After the release of the “Twitter Files,” we now know Twitter was removing content at the request of the Biden campaign and that the process for deciding to censor the New York Post story was haphazard at best.  One Twitter employee expressed that he was “struggling to understand the policy basis for marking” the Hunter Biden story as “unsafe.”  Another employee had to ask if Twitter’s public reasoning for censoring the story was truthful after Twitter’s Head of Trust & Safety admitted that Twitter was preventing the story from being shared. Even while this chaotic process played out, Twitter continued to remove other content at the direction of the Biden campaign and the Democratic National Committee.  It is now clear to everyone that Twitter coordinated with a presidential campaign and a party committee to suppress speech, and this Committee should not remain silent.

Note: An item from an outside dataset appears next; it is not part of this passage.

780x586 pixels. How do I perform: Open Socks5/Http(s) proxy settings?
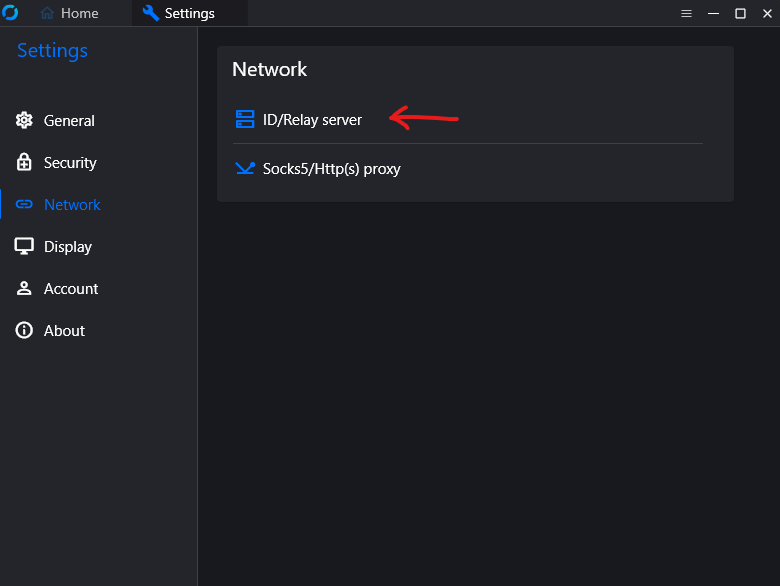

It is no secret that some members of the Committee are unwilling to take any action to combat censorship online, but I urge you to consider whether it is truly in the national interest for tech giants to skirt public accountability for the impacts their own decisions have had on our political process. I have proposed many ways to address these abuses by Big Tech companies, but I have met stiff resistance from members of this Committee.  I proposed amending Section 230 in my Online Freedom and Viewpoint Diversity Act to limit Big Tech’s ability to remove content.  I also called for non-discrimination rules and increased transparency in my PRO-SPEECH Act.

Congress has a duty to protect the American people’s freedoms online.  I ask that you join me in creating more transparency by holding a hearing on preserving free speech on the internet before the end of the 117th Congress.